Episodes

Tuesday Nov 18, 2025
Secret Beasts: Chapter 14
Tuesday Nov 18, 2025
Tuesday Nov 18, 2025
Thank you for listening...we are excited to have a new episode discussing Chapter 14 of the epic novel BLOOD MERIDIAN. We actually began this idea of this podcast a year ago, in November 2024. It's hard to believe we have been recording our podcast for a year but there eit is. And here you are too!!!! Thank you!
This episode we discuss mules, dead dogs, Apuleius's The Golden Ass" as well as mercury, Boehme, alchemy, and the tone of the novels narrator. And of course a bunch of other stuff. Please let us know what you think, are thinking or ideas you are thinking about. You can email us at:
An excerpt from Science Historian John Henry in THE LANCET...
"Without the tradition of European magic, science and scientific medicine could hardly have developed as successfully as they have. The historical evidence for the crucial role of magic in the origins of modem science is totally compelling. But to recognise this evidence we have to become historically aware that magic was once rather different from what it has become. Barely understood today, natural magic was, for the first 700 years of this millennium, the predominant kind of magic. It was based upon the assumption that God had created the world as a continuous “Great Chain of Being”, and that all the individual elements in creation were not only linked to one another through this unbroken chain, but that there were correspondences by which a creature in one part of the chain might resonate with, or somehow correspond to, a creature in another part of the chain. Underlying all this was a pervasive belief in purpose. God, or Nature, did nothing in vain, so there must be a reason for everything. Clues left by God, suggested the correspondences– eg, the flesh of the walnut in its shell and the human brain. Corresponding things were assumed to have occult powers or forces by which they could affect one another. The magician's role was to discover the correspondences and their precise occult effects in order to put them to use.
The discovery of such occult knowledge was difficult and the only sure way to discover, say, the healing powers of herbs or minerals was by empirical experiment, or trial and error. The “signatures” sometimes helped, but often they didn't. Just how is one meant to use the walnut to the benefit of the head? Is it a treatment for headache, or for mental disturbance? But if the adept failed to discover the secrets of nature empirically, he could summon a demon for help. Before the 17th century, nobody believed in the supernatural powers of demons, because only God could perform the supematural. Demons were thus God's creatures and so part of nature, but had greater knowledge of occult powers. Demonology was, therefore, inferior to natural magic. Consulting a demon was a means of taking a short-cut to the knowledge of natural magic. For us, the conjuring of demons is the essence of old magic, but this is a mistaken view since the secret powers of magic lay in the natural world.

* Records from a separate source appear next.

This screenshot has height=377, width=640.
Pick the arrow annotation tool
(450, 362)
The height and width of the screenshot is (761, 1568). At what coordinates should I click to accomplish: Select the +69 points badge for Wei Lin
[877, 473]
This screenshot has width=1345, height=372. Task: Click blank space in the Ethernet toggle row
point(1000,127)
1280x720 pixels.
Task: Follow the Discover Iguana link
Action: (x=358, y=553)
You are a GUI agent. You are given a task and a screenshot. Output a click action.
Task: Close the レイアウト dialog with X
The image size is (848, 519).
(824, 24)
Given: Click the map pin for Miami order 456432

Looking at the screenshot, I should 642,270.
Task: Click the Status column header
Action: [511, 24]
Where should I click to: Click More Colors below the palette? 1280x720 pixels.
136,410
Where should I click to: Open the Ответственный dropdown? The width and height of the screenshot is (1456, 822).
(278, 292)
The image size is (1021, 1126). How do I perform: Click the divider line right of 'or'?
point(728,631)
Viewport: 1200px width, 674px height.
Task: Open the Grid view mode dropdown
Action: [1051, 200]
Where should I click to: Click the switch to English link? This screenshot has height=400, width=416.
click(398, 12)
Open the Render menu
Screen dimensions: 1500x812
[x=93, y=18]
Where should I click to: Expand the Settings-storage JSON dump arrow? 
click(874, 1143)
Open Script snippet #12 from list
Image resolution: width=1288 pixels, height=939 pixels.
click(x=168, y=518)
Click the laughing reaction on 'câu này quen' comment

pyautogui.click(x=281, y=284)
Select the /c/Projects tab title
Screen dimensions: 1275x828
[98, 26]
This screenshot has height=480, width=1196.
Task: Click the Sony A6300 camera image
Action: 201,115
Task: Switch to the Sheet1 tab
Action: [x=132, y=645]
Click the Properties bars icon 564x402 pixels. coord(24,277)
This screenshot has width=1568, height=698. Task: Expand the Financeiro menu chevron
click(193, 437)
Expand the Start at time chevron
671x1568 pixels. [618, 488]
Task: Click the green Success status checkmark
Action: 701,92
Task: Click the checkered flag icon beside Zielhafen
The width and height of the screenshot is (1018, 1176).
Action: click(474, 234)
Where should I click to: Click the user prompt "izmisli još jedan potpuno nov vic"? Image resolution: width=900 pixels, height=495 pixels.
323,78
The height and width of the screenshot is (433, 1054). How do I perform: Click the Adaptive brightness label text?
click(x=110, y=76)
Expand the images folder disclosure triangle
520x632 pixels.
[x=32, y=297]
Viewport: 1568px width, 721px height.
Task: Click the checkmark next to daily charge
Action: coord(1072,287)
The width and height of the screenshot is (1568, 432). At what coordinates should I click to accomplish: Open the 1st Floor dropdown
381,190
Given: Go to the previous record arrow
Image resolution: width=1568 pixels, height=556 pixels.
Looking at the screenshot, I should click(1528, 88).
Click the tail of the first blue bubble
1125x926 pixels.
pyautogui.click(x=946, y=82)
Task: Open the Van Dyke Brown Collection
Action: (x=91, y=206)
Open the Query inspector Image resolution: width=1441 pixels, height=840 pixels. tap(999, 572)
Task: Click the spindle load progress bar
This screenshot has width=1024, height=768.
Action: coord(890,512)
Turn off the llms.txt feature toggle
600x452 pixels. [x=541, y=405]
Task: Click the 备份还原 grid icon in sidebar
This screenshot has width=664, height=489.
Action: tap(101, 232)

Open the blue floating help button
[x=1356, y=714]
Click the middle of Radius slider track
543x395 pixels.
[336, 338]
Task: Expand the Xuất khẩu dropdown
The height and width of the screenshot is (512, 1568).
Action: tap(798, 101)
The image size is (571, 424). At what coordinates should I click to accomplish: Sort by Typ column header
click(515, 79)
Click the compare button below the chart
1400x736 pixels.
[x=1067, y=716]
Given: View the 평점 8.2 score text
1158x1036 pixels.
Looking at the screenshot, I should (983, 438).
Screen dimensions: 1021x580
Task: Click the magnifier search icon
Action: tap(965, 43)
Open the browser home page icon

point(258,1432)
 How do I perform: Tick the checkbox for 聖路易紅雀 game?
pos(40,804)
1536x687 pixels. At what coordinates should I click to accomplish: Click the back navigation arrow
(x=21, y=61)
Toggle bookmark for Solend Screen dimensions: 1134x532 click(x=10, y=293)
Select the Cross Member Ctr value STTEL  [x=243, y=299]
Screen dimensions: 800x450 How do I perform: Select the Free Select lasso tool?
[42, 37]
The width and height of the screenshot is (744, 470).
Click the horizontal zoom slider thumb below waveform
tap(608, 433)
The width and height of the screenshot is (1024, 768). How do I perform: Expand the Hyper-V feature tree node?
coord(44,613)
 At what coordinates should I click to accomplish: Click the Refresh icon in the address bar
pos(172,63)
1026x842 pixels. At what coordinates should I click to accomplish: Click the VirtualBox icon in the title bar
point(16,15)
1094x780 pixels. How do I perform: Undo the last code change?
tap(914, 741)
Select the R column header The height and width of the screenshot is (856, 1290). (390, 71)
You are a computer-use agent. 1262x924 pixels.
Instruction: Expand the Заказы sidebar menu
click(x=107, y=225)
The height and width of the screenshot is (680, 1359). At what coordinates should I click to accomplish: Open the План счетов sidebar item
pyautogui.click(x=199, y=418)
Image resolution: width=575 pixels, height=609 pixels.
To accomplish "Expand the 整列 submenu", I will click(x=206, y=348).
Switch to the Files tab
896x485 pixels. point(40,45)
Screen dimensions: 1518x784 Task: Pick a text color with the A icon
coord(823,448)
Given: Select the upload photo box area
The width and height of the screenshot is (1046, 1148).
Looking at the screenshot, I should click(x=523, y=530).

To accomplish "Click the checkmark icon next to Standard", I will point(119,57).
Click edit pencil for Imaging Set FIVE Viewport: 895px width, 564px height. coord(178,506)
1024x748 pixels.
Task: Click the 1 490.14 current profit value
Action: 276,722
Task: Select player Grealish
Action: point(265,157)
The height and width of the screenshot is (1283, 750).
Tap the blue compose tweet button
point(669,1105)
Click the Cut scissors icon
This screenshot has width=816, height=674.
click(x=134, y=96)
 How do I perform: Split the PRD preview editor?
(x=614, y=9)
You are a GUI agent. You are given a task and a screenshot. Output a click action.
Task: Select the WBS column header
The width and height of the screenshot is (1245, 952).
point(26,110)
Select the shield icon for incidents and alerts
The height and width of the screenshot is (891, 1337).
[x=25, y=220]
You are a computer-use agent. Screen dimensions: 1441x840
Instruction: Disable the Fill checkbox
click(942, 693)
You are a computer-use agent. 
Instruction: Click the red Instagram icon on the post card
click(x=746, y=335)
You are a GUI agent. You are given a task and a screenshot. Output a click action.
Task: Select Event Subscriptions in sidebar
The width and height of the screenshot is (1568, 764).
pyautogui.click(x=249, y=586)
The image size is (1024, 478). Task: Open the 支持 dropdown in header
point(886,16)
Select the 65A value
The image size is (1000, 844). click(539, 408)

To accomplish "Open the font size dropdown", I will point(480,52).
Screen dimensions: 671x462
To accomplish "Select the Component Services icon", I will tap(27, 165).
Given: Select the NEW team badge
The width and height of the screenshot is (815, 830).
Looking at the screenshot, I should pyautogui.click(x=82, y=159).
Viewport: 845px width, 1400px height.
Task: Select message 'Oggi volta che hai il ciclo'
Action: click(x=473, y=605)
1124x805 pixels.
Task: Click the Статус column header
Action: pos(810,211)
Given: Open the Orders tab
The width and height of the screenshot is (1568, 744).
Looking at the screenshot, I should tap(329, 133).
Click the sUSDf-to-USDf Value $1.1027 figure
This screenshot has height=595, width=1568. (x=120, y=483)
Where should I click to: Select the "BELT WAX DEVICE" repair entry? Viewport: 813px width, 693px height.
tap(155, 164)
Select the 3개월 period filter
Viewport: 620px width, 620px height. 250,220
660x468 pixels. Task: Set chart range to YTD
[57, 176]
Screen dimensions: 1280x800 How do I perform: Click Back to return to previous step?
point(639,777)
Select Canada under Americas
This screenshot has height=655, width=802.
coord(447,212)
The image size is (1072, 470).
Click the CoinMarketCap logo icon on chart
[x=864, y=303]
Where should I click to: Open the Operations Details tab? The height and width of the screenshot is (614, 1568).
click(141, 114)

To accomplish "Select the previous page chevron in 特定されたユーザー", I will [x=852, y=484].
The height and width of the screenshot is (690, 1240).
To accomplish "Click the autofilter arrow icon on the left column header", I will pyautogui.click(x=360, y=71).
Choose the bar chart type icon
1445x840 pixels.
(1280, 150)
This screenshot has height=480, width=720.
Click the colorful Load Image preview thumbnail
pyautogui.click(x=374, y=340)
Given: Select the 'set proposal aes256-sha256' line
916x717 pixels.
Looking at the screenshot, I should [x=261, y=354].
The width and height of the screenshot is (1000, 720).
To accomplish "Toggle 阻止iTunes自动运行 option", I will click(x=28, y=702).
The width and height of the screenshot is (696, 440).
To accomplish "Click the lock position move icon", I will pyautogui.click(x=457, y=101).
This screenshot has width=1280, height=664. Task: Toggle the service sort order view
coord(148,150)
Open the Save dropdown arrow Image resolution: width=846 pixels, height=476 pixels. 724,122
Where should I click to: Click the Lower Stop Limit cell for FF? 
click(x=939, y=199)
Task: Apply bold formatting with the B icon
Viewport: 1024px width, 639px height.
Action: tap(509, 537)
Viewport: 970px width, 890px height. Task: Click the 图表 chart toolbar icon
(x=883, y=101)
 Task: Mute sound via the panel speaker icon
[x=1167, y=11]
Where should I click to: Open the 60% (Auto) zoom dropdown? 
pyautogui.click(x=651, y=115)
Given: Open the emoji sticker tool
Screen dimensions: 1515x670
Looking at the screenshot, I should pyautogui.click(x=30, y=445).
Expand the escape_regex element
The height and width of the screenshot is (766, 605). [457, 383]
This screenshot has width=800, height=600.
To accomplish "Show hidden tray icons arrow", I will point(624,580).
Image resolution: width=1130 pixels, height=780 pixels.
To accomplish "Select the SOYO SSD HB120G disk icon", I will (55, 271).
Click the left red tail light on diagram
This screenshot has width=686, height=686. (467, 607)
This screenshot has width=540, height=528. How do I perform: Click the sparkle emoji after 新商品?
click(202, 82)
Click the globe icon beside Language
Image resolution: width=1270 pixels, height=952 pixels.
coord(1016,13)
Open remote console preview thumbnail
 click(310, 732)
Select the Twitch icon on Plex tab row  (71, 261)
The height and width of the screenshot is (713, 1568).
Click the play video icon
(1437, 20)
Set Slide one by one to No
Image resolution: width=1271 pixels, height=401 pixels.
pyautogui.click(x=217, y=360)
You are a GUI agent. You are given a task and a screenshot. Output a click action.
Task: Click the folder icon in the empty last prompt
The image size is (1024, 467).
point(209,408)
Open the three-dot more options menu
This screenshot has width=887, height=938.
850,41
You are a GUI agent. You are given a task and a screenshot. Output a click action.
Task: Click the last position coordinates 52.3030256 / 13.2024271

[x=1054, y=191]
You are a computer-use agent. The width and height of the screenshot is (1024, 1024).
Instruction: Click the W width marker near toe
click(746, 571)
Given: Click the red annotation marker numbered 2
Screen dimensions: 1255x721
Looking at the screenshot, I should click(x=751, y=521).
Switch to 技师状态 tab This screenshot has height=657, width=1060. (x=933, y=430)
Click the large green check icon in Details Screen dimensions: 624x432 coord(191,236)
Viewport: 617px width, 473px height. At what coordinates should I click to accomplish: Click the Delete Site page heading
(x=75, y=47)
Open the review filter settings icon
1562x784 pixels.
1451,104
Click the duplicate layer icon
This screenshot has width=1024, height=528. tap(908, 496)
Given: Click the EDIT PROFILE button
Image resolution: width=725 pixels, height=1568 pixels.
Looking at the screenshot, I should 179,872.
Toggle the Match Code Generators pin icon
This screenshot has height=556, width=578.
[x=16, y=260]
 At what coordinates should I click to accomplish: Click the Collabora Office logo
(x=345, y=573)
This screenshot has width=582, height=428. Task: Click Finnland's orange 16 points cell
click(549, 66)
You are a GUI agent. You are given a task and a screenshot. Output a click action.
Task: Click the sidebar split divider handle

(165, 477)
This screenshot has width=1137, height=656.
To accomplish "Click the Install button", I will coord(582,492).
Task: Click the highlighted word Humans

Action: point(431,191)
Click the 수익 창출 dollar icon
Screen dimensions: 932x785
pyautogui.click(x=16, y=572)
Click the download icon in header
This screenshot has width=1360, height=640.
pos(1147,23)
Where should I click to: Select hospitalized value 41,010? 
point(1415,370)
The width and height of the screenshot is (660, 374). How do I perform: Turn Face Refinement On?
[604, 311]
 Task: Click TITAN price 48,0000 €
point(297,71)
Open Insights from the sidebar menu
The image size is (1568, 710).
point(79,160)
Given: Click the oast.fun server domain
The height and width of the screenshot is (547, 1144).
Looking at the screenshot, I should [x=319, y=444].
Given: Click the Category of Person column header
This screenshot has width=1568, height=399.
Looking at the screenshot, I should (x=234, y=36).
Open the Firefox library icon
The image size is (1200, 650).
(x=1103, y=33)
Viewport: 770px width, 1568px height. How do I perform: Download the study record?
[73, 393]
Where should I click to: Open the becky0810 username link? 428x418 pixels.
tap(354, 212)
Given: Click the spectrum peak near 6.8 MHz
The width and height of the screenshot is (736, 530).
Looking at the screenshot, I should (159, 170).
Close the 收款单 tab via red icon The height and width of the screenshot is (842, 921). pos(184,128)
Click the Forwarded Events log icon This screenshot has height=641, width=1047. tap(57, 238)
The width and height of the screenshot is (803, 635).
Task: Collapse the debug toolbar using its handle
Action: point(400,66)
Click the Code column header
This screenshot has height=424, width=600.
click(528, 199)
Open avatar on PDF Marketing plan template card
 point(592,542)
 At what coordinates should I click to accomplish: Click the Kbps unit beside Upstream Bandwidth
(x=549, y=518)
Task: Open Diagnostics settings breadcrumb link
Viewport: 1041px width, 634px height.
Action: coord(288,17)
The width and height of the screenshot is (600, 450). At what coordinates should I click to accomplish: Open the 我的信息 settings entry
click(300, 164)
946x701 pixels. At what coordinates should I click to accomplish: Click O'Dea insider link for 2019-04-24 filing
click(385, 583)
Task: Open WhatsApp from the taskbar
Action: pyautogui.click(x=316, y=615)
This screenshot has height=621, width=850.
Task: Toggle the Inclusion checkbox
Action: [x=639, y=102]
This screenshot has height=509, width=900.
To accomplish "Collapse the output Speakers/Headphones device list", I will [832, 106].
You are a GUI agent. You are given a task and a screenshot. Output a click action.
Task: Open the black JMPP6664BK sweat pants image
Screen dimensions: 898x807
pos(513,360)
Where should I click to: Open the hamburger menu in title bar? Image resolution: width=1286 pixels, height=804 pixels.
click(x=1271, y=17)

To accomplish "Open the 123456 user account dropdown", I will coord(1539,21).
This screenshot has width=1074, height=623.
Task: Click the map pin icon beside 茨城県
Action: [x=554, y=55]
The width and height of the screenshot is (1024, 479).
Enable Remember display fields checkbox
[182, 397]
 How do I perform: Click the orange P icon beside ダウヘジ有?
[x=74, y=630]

The natural-magic tradition had a profound influence on the origins of modem science. All the leading thinkers of the so-called Scientific Revolution in late 16th and 17th century turned away from the kind of study of nature that was being pursued in the universities, known as natural philosophy, and embraced an empirical approach closer to that of the natural-magic tradition. Natural philosophy did not seek to exploit natural phenomena for pragmatic purposes, and did not recognise the experimental method as a fully valid way of gaining knowledge of the world. The leaders of the Scientific Revolution, however, like the magicians, developed and the experimental method to make it one of fruitful means of investigating nature. The new philosophers recognised the validity of experimentally defined occult qualities. The fact that this approach led to phenomenal success is best exemplified by Isaac Newton's treatment of gravity. In response to G W Leibniz's disparagement of his concept of gravity as an occult force, Newton did not deny it. Newton simply maintained that one should not make up hypothetical explanations of phenomena, but rather rely on the experimentally established facts and the mathematical analysis of the behaviour of objects. Any magician from the preceding 700 years would have agreed with him. By Newton's time, however, this empirical way of thinking was beginning to be regarded as “scientific”, not “magical” and the new philosophers wanted to distance themselves from the natural-magic tradition. Having appropriated what they wanted from this tradition, they joined in the chorus of disapproval of magic and disparaged what they had left behind in a distorted travesty of what magic had once been.
So history reveals that modem science was able to make such rapid gains in the 17th century only by plundering natural magic. Although Newton's work on gravity provides the most striking single example of the fruitfulness of notions of “occult” qualities, many medical men contributed to this story. Indeed, it was the newly discovered medical remedies whose efficacy defied understanding in terms of natural philosophical or medical theory, which stimulated reassessments of occult qualities and powers. It was this new work in medicine that led many intellectuals away from natural philosophy and back to the magical tradition. Although the real benefits of such reassessments were felt first in the physical sciences, the debt to medicine was later paid back with interest as medicine benefited from the advance of science. Both science and medicine, however, remain indebted to magic."